The Fed’s main policy rate, raised by a quarter of a percentage point, is now in the 5.25 to 5.50 percent range, the highest level since January 2001. The decision was taken at the unanimity of the 11 voting members of the Monetary Policy Committee (FOMC).

This is the 11th hike since March 2022, and Fed officials did not say in their statement whether or not they expect to continue raising rates in the coming months.

“The committee will continue to assess additional information and its implications for monetary policy,” the institution simply said in its statement.

This sentence could mean that a new pause cannot be ruled out, since it is identical to that which the Federal Reserve (Fed) had already used in June, in the press release published after its meeting, when it had kept its rates at the same level in order to observe the evolution of the economy.

Fed Chairman Jerome Powell will give details at 2:30 p.m. in a press conference. Observers will be particularly attentive to the slightest clue for the months to come.

This new increase will further increase the interest rates on loans contracted by households and businesses.

Nevertheless, the Fed’s monetary policy is bearing fruit: inflation fell in June to its lowest level since March 2021, at 3.00% year on year, according to the CPI index. But it is still well above the 2% target.

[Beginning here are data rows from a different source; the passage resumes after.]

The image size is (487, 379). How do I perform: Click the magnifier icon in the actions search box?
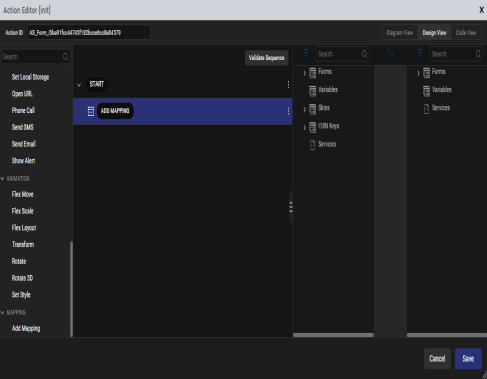[65, 57]
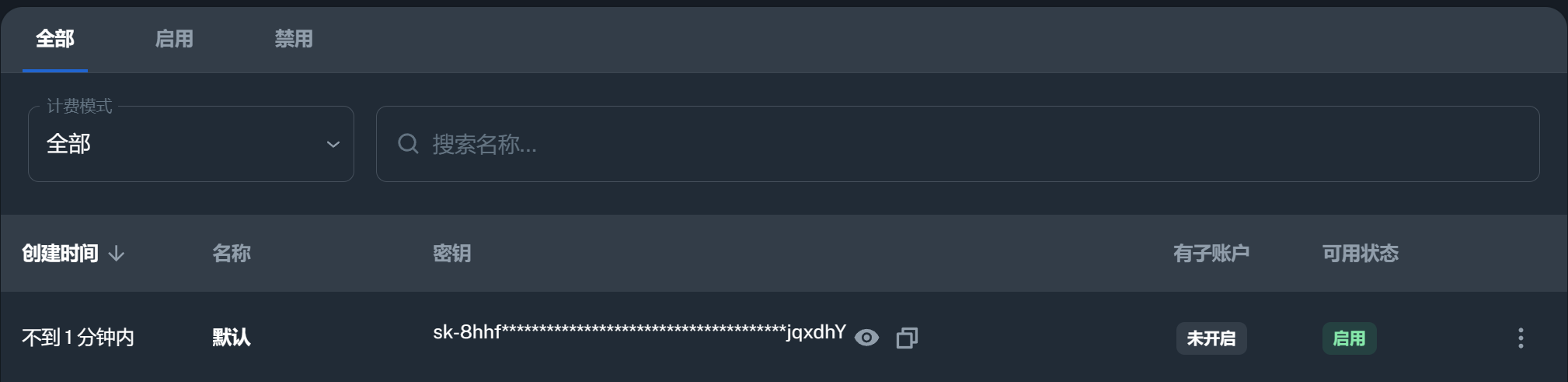This screenshot has height=382, width=1568.
Task: Click the search magnifier icon
Action: (x=408, y=144)
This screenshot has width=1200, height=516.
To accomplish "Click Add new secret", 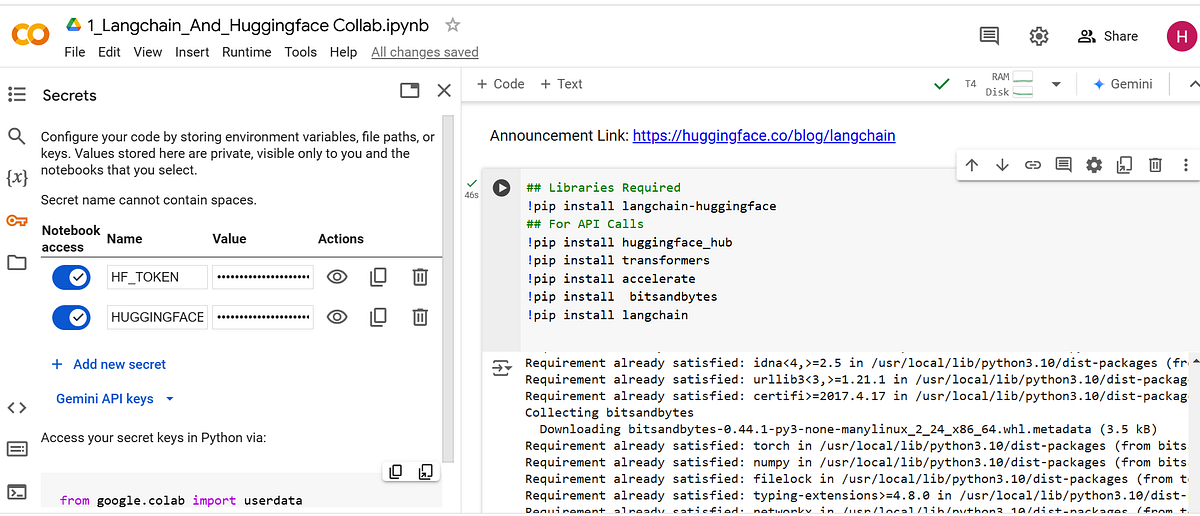I will click(109, 365).
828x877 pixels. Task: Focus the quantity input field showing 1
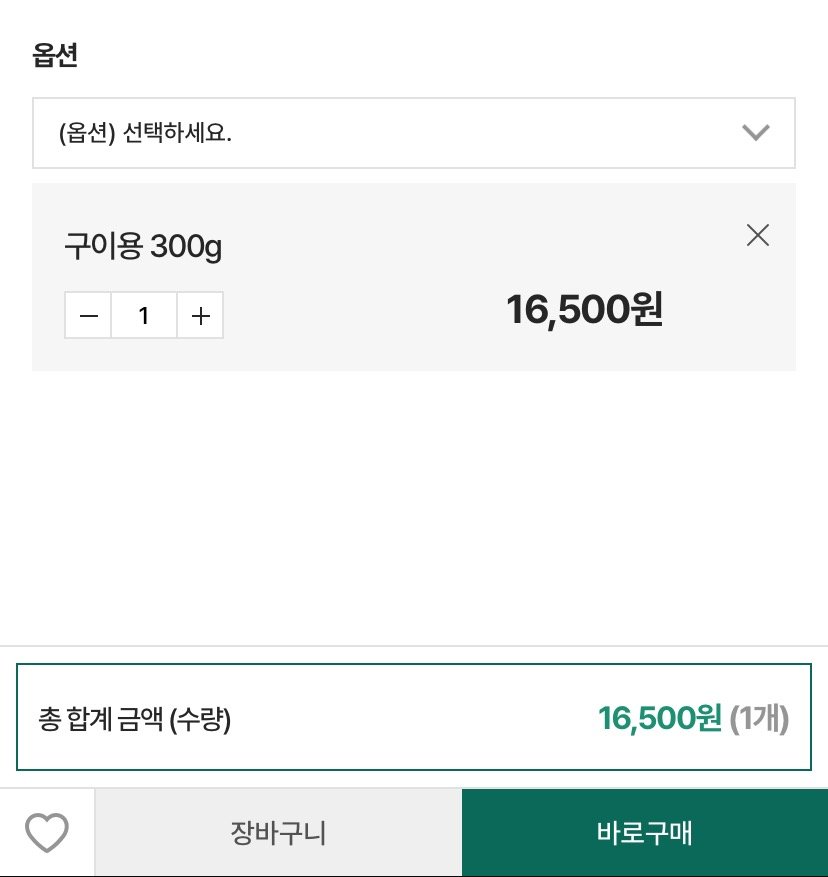[x=144, y=316]
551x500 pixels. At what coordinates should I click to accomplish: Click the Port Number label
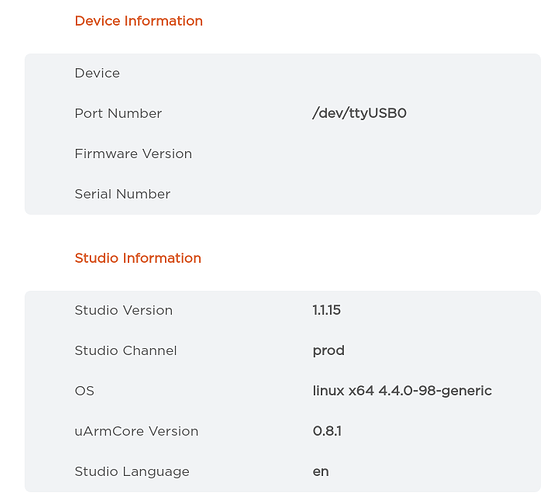[118, 113]
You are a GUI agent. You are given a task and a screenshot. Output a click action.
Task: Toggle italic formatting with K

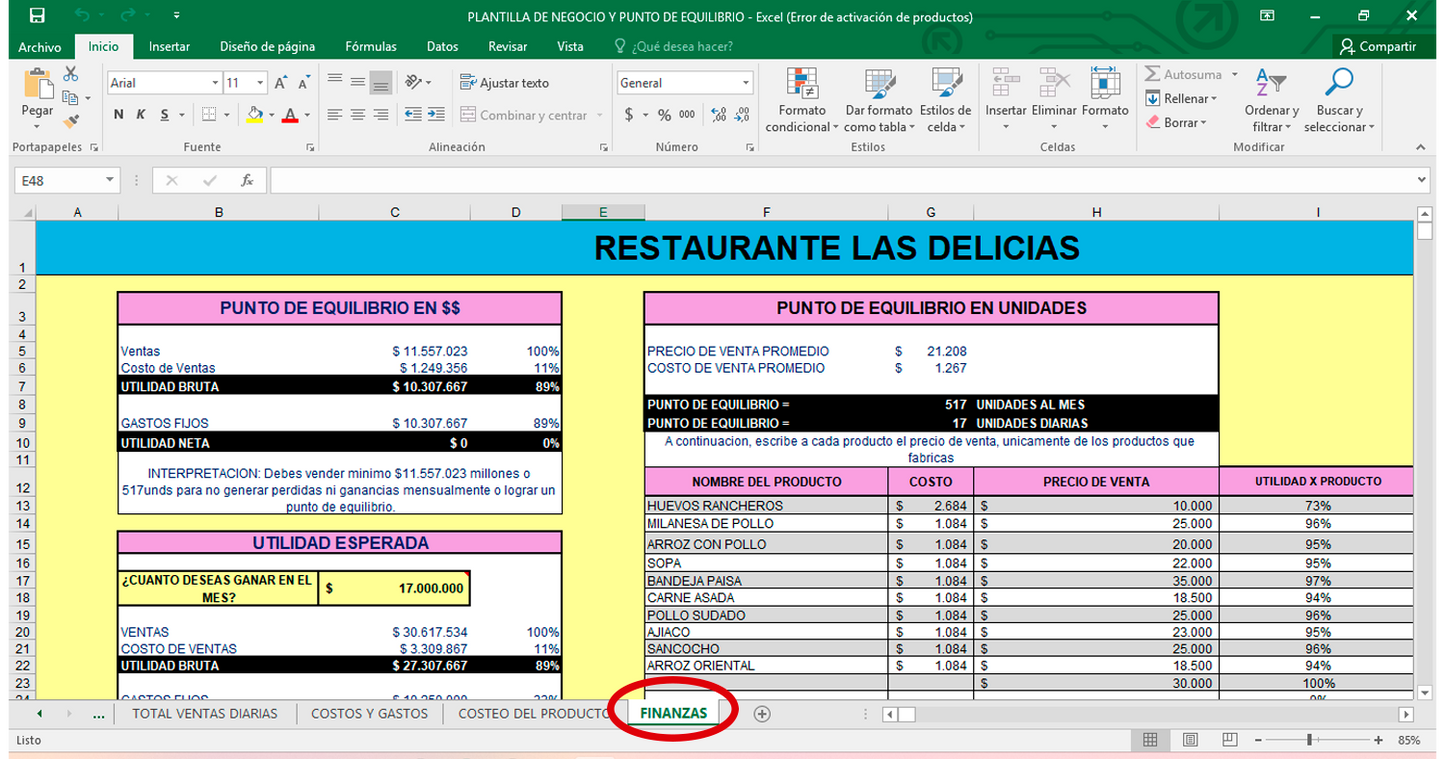tap(141, 114)
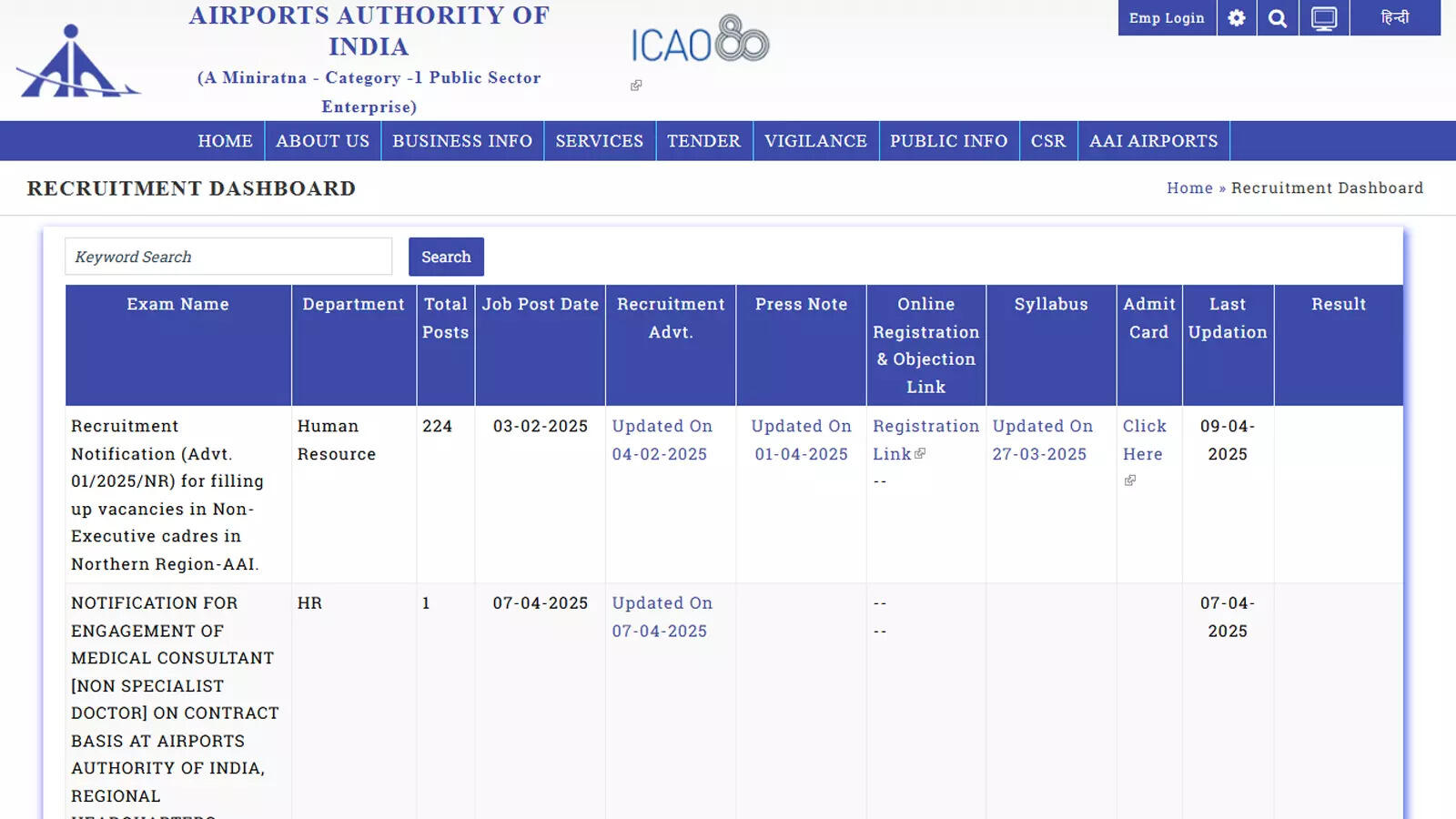Open the ICAO 80 logo link
This screenshot has width=1456, height=819.
tap(699, 40)
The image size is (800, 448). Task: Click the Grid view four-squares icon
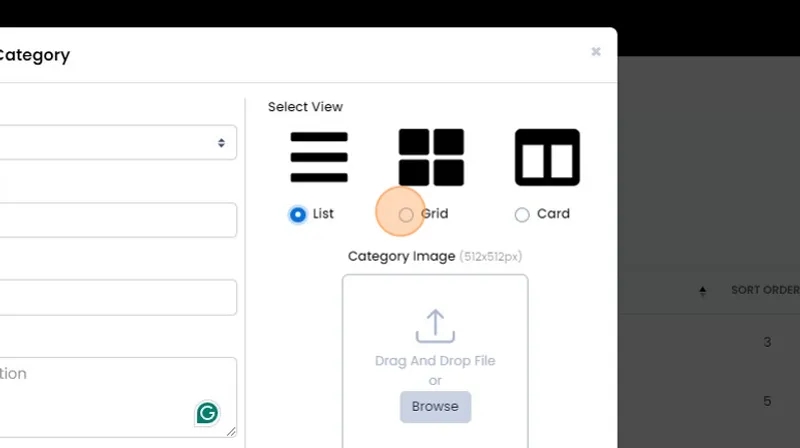[x=431, y=157]
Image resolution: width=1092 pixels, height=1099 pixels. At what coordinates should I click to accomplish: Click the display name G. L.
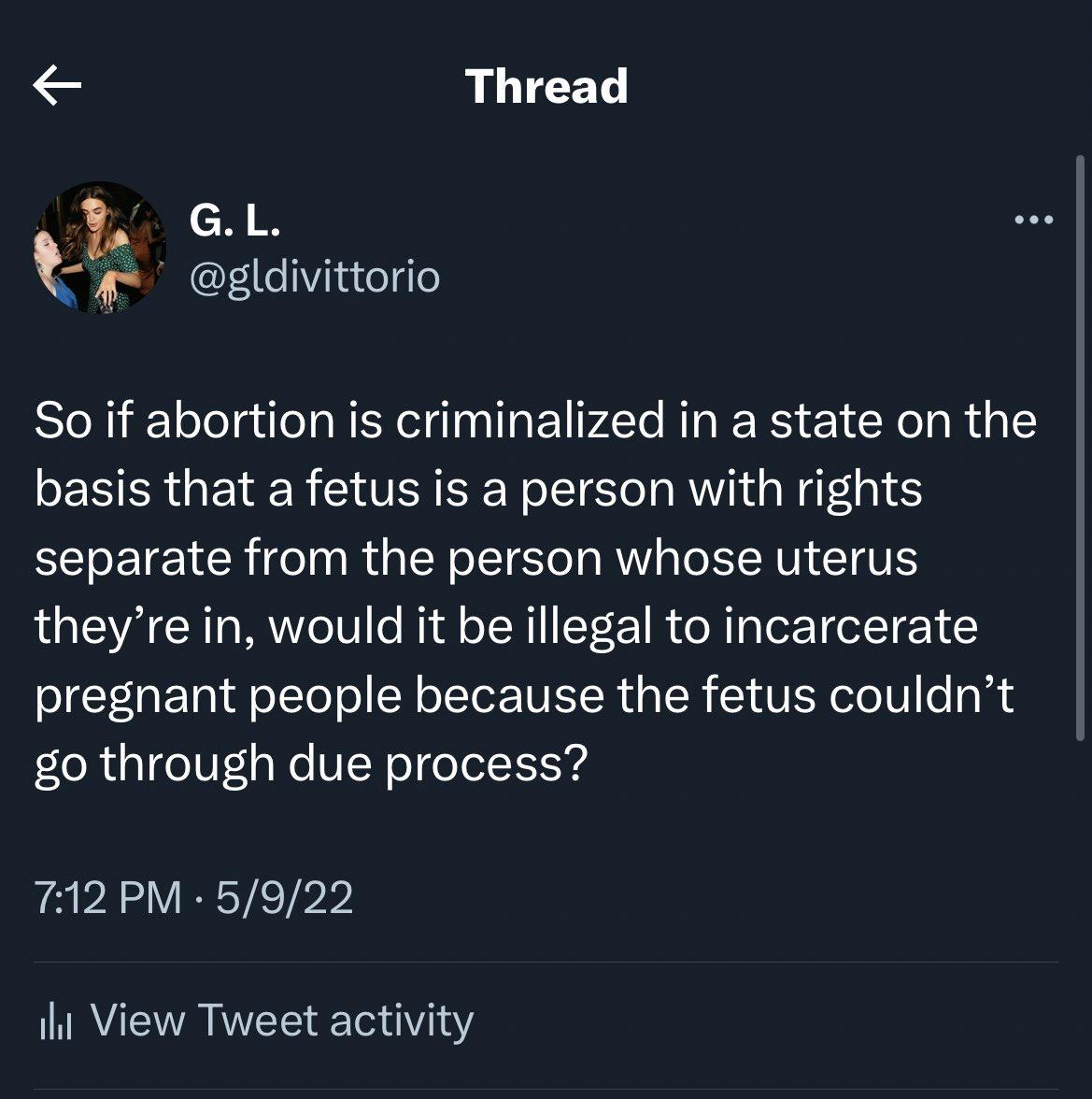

And underlying inflation, i.e. excluding food and energy prices, is still 4.8% over one year. Housing prices, in particular, continue to rise.

The Fed, however, favors another measure, the PCE index, whose data for June will be released on Friday.

Jerome Powell had repeated in recent weeks that several increases were envisaged, “at least two, possibly in a row”.

And, at the June meeting, the majority of Fed officials favored raising rates to 5.50-5.75%, still up from Wednesday’s hike.

Fed rates were, until March 2022 and since the start of the pandemic, at zero, to stimulate economic activity through consumption, but the American central bank then gradually increased the cost of credit in the face of inflation. the highest in 40 years.

And if you tighten too much, recession threatens, a risk that seems to be receding, however, according to some economists.

“Economic activity is growing at a moderate pace,” the Fed said in its statement.

Second-quarter US GDP (gross domestic product) growth will be released on Thursday morning, the day after the Fed meeting. Growth of 2.00% at an annualized rate is expected, as in the first quarter.

The next figures for inflation, but also for employment or growth, will be decisive.

The International Monetary Fund (IMF), which published its updated forecasts on Tuesday, anticipates growth of 1.8% this year in the United States.

The European Central Bank (ECB), which will meet on Thursday, a day after the Fed, also seems determined to continue raising rates.